Of course, the increased complexity of a VAV installation makes it more expensive, but the additional cost is paid off by fan savings. Also consider that the load on space heating and air conditioning equipment is reduced when less air moves through. As a result, achieving a given temperature with reduced airflow consumes less energy.

The traditional way to control airflow from a fan is with a damper, but this is not the most efficient solution, since the pressure drop across the damper represents a waste of fan power. Ideally, the fan speed should be controlled with a variable frequency drive (VFD), which reduces the input voltage and its frequency to lower the fan motor rpm. Since airflow depends on fan rpm, a VFD allows modulation without a damper.

Control Options for Demand Controlled Ventilation

A demand controlled ventilation system must know the number of people in an indoor space to adjust airflow accordingly. This can be accomplished with various methods, ranging from simple people counters at building entrances, to more complex installations with occupancy sensors for each zone.

Depending on the type of building, occupancy patterns can be programmed into the DCV control system, with no direct sensing needed. Educational institutions are a good example of where to use this approach, since classrooms have a known number of students with a predetermined schedule.

However, as mentioned above, a DCV system that only responds to occupancy may miss events that produce a high air pollution independently from the number of persons present. In these cases, the ventilation system can only respond if air quality is monitored directly.

The main challenge when measuring air quality is that a large number of substances is present in the air, and the ventilation system cannot respond to a single variable like occupancy. DCV based on air quality is only possible if the control system can determine the presence and density of key pollutants.

Enhancing DCV Efficiency with an Economizer

Under some weather conditions, outside air may have a more comfortable temperature and humidity level than the recirculated air from indoor spaces.

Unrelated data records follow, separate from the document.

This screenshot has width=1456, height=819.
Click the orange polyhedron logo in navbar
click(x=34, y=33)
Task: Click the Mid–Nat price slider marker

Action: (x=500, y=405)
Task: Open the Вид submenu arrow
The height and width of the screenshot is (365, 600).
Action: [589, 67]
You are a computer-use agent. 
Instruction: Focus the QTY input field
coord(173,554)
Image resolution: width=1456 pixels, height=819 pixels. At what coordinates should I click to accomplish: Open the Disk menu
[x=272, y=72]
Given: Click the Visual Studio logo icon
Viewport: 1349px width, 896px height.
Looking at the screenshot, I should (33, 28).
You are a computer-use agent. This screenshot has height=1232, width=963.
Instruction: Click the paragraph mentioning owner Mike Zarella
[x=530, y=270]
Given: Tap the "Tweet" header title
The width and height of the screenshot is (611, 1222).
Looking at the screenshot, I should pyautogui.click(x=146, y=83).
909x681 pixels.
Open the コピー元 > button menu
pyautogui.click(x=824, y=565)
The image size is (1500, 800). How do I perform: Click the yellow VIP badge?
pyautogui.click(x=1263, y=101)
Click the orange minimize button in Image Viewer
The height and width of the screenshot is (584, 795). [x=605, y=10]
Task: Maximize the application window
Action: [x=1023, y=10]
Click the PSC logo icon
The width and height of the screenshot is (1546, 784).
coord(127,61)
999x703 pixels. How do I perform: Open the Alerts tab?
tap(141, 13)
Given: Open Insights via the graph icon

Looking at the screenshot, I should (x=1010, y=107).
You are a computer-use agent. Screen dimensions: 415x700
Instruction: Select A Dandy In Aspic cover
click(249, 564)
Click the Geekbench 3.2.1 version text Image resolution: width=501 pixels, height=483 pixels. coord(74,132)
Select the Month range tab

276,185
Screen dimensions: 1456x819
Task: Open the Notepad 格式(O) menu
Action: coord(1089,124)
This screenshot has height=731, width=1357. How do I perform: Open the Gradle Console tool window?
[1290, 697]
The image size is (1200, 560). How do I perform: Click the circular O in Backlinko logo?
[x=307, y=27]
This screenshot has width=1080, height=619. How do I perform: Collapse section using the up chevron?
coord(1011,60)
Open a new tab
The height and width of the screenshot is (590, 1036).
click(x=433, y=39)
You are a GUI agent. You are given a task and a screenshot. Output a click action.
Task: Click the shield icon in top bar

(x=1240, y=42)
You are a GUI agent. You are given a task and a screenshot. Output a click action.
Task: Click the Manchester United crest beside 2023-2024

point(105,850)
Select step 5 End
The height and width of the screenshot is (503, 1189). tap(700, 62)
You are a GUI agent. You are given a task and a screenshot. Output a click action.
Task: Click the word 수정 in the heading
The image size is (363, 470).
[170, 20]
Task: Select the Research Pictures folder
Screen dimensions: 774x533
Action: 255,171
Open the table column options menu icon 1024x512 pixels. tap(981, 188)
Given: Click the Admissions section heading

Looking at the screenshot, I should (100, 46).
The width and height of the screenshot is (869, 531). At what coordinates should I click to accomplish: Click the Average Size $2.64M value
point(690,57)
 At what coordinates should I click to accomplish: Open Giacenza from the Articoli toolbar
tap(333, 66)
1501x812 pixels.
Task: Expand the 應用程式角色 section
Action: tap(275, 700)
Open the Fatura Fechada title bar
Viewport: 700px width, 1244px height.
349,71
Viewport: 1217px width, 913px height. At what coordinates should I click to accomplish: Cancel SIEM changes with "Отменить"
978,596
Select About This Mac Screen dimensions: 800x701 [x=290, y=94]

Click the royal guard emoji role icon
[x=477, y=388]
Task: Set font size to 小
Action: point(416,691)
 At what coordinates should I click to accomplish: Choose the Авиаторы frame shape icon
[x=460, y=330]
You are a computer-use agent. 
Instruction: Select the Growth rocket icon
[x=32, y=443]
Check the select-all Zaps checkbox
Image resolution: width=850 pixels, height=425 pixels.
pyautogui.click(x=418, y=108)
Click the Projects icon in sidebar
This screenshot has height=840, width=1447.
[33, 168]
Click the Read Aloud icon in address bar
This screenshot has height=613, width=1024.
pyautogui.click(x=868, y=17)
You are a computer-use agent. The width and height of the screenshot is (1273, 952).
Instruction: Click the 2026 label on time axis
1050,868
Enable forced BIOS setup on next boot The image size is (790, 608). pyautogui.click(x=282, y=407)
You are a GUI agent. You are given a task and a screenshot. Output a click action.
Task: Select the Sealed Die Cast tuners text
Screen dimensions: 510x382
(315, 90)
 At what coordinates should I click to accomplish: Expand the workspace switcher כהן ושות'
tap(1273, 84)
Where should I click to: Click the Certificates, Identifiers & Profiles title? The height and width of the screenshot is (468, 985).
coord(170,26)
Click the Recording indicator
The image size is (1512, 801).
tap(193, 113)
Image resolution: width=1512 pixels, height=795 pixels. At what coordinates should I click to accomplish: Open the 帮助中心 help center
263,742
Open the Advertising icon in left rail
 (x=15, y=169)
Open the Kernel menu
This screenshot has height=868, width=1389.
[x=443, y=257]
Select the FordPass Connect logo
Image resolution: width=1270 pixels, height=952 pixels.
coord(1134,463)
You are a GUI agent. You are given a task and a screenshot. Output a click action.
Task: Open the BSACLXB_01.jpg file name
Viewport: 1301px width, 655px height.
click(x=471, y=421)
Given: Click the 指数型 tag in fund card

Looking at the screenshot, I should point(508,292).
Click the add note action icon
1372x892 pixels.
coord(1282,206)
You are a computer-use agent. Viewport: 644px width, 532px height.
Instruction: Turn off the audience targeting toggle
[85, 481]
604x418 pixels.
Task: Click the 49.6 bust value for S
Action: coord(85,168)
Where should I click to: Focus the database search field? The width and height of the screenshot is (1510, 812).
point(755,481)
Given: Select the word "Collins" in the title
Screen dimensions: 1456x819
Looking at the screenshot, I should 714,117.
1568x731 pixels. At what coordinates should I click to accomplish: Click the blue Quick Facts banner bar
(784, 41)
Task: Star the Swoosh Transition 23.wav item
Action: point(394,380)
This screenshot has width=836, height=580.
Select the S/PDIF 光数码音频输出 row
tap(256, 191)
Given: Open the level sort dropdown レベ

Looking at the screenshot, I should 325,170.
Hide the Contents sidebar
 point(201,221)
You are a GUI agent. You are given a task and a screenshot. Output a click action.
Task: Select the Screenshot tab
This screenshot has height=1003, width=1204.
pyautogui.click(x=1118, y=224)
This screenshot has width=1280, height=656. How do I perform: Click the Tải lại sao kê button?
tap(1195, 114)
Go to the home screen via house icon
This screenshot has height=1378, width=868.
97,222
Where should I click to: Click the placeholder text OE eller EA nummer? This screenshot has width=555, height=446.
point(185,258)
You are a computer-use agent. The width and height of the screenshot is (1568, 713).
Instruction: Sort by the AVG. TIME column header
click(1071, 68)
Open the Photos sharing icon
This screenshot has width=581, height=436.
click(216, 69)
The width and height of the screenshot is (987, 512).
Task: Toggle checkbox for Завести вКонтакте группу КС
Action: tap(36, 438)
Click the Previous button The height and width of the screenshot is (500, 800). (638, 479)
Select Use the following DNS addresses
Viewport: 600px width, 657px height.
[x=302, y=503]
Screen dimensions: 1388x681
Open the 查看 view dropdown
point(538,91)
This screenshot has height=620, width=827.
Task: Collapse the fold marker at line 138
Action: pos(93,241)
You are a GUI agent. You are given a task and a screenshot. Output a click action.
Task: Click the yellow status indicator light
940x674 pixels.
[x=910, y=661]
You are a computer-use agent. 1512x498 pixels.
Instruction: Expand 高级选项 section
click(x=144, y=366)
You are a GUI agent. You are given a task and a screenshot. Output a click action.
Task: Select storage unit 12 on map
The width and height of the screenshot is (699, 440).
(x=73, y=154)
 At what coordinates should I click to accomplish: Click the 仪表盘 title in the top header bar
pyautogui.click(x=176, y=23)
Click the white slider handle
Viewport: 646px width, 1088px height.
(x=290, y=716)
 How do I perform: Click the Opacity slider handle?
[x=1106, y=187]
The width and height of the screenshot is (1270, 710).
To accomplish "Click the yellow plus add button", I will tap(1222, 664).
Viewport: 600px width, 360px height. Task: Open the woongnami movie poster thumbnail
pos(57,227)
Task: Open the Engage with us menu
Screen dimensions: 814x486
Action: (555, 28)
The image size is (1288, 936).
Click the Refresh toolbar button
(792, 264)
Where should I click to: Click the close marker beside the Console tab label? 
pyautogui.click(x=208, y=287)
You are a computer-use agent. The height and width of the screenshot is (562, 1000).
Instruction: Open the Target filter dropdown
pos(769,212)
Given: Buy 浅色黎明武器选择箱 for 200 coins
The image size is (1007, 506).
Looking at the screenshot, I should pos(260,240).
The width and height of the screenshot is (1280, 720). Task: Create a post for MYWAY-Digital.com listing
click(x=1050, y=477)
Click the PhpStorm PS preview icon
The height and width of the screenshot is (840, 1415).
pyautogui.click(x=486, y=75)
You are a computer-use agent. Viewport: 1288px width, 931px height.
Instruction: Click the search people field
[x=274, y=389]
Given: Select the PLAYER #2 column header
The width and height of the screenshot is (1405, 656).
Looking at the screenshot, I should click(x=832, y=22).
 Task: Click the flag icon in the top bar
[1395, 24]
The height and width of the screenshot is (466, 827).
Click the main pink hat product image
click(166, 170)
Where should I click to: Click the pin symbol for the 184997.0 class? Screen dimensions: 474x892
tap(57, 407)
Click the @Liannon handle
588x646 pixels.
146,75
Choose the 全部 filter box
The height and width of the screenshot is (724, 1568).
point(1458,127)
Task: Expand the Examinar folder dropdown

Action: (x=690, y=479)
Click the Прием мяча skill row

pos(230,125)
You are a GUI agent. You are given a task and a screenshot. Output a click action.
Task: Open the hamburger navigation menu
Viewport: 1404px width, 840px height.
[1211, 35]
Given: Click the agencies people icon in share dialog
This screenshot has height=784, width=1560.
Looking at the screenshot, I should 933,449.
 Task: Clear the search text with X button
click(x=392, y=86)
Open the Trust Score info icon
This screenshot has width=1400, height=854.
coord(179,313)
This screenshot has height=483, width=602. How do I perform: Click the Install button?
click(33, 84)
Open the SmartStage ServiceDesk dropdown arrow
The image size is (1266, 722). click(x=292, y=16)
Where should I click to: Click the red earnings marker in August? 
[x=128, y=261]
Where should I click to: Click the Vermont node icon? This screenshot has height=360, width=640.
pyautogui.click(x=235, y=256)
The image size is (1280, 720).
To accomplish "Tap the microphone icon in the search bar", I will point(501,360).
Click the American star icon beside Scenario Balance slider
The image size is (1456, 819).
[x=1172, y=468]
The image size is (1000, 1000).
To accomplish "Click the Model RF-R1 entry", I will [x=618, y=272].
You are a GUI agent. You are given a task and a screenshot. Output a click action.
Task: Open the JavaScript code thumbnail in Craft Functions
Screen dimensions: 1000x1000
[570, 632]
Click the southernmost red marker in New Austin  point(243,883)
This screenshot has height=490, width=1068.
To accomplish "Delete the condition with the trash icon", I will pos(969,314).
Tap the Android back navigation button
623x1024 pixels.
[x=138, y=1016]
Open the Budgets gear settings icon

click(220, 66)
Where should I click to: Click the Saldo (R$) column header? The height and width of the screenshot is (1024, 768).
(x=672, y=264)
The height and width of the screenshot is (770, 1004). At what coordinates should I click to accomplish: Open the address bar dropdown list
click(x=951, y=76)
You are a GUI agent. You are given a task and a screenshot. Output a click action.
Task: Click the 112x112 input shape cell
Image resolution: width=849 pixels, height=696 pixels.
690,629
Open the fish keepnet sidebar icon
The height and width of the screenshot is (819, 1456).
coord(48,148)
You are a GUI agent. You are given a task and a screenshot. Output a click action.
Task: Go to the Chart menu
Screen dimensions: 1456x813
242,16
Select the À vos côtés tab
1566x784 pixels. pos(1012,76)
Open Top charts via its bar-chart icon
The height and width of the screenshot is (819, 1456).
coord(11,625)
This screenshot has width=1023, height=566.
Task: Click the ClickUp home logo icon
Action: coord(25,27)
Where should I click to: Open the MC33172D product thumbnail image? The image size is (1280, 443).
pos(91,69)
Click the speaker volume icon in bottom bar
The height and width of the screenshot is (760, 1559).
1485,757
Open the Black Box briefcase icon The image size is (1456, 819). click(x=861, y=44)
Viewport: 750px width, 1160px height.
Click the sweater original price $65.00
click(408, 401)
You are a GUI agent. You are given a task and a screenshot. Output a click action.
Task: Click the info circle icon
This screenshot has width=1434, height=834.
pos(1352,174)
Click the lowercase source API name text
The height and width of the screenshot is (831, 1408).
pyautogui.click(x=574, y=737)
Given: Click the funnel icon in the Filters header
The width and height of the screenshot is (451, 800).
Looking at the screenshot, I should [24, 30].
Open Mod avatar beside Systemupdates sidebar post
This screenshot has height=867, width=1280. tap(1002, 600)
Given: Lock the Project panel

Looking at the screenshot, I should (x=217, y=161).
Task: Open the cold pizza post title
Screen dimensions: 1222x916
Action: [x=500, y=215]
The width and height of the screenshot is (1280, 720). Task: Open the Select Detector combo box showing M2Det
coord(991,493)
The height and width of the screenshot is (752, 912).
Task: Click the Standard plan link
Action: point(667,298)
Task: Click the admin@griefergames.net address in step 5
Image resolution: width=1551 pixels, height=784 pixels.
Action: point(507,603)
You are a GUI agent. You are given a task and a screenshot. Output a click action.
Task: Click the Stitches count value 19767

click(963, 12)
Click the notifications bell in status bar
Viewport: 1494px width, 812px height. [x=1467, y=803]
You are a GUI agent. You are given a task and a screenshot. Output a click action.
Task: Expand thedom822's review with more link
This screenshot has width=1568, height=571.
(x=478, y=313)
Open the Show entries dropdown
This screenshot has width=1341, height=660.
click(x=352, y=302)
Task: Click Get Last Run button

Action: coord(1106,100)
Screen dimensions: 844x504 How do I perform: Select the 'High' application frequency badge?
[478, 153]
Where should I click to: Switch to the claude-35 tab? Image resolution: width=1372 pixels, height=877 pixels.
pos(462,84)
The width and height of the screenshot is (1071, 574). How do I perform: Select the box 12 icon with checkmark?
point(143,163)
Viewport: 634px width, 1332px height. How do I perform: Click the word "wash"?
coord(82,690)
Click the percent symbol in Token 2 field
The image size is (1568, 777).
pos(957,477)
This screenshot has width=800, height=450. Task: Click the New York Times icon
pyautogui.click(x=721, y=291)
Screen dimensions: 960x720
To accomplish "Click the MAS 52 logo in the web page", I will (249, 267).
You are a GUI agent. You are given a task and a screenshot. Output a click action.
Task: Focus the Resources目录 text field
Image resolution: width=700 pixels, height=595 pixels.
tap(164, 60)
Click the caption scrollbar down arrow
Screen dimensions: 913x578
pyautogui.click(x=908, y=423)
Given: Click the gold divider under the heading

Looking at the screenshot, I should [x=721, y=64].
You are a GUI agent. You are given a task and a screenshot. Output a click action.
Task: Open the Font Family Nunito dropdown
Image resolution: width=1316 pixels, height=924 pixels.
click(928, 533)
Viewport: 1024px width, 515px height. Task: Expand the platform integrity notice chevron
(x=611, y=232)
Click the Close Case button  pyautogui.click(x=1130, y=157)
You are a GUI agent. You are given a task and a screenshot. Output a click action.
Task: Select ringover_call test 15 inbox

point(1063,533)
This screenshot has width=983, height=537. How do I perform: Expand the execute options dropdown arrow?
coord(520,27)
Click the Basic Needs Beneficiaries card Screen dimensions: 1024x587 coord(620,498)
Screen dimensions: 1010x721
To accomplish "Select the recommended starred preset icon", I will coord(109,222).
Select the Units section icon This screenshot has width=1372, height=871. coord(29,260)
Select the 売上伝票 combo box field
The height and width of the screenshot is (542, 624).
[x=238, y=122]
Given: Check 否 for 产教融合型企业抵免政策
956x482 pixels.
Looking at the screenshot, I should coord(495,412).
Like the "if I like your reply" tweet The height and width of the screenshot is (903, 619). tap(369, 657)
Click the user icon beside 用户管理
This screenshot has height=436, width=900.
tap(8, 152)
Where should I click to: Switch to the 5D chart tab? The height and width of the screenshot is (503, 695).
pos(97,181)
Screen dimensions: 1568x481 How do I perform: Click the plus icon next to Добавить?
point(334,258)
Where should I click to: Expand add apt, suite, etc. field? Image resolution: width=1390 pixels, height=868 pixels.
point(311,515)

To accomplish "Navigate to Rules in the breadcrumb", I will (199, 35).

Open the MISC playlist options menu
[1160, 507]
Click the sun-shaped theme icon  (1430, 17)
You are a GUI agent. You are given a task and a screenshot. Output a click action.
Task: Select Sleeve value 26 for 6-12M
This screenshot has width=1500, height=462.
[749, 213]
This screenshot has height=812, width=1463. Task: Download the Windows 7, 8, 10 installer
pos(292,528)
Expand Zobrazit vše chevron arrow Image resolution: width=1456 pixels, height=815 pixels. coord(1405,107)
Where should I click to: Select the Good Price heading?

In these cases, an HVAC economizer can used outdoor air directly for space cooling needs, saving the energy that would be otherwise needed to run an air conditioning unit.

A DCV strategy that includes an economizer can achieve a very high efficiency. While the ventilation system minimizes cfm based on occupancy and air pollutants, the economizer minimizes the air conditioning cost associated with that airflow. An air-side economizer uses outdoor air directly, while a water-side economizer uses a cooling tower that would normally interact with a chiller.

Additional Recommendations

Regardless of the efficiency measures deployed in an HVAC system, having equipment of adequate capacity is strongly advised. When air conditioning and space heating units are selected empirically, they often end up oversized, driving up the price and maintenance expenses.

In modern engineering practice, HVAC design and energy modeling are carried out with advanced software, performing complex calculations in just a fraction of the time that would be required through manual methods. The interaction between HVAC components and weather conditions cannot be modeled with a single equation, and this is precisely what makes design software so valuable.